Task item
The whole listing, apart from its images, should be restated word for word.

Recorded data

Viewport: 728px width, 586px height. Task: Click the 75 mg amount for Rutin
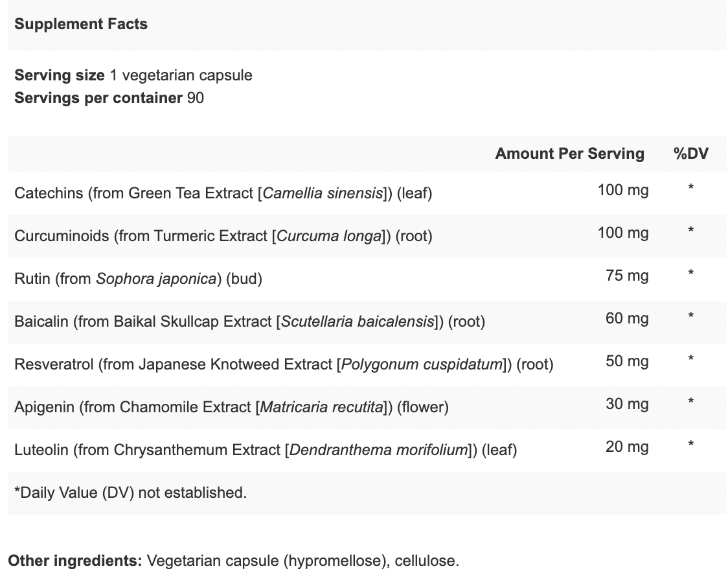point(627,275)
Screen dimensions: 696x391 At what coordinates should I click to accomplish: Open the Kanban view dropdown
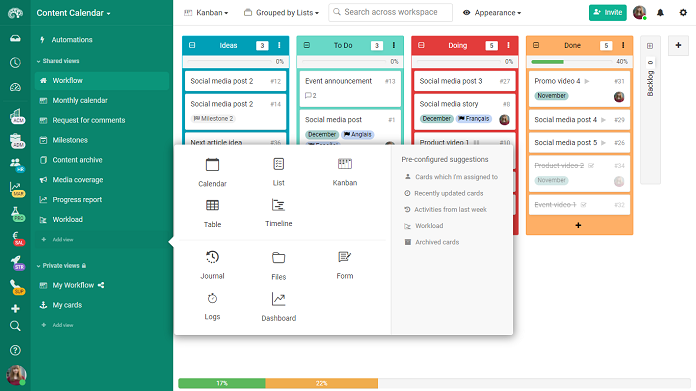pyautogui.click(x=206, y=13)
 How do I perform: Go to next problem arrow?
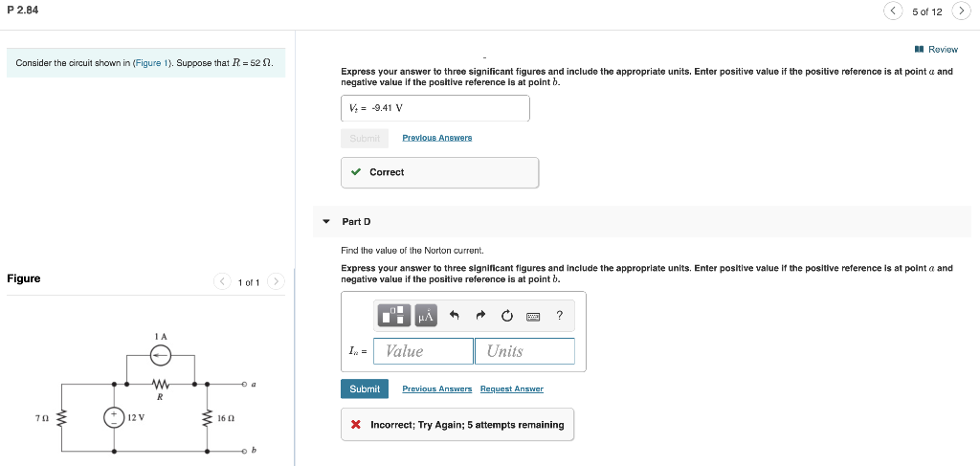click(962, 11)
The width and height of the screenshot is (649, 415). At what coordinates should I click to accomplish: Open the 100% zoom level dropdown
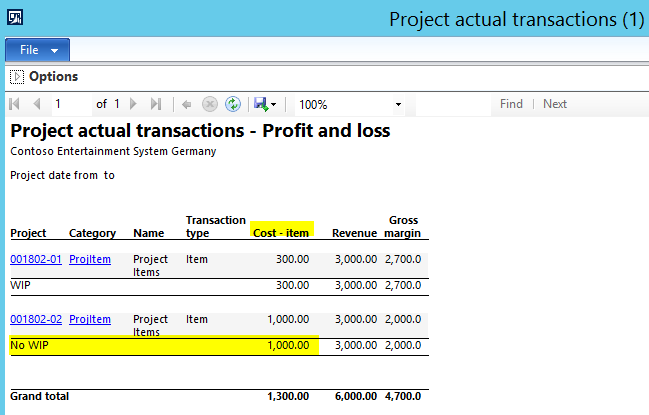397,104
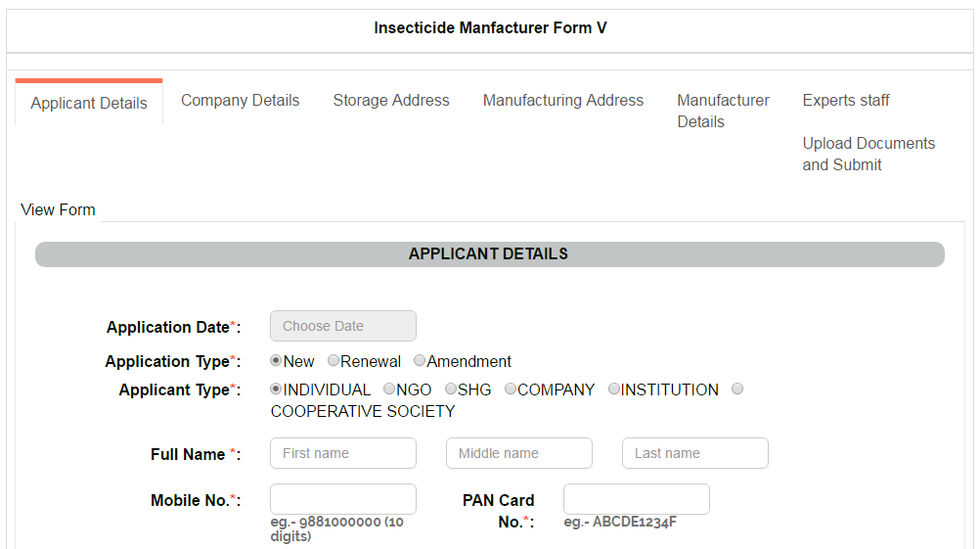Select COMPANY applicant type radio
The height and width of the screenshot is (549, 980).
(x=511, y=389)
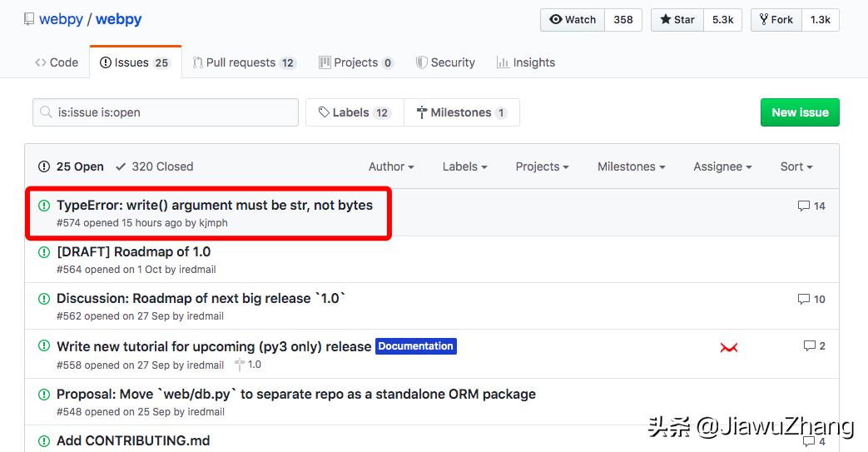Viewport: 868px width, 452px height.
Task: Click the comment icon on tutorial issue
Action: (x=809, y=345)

Your solution
Viewport: 728px width, 586px height. Task: Click the 75 mg amount for Rutin
point(627,275)
Screen dimensions: 696x391 At what coordinates should I click to accomplish: Open the Kanban view dropdown
pyautogui.click(x=206, y=13)
 How do I perform: Go to next problem arrow?
click(962, 11)
The width and height of the screenshot is (649, 415). At what coordinates should I click to accomplish: Open the 100% zoom level dropdown
397,104
Select COMPANY applicant type radio
The height and width of the screenshot is (549, 980).
(x=511, y=389)
Viewport: 868px width, 452px height.
Task: Click the comment icon on tutorial issue
Action: (x=809, y=345)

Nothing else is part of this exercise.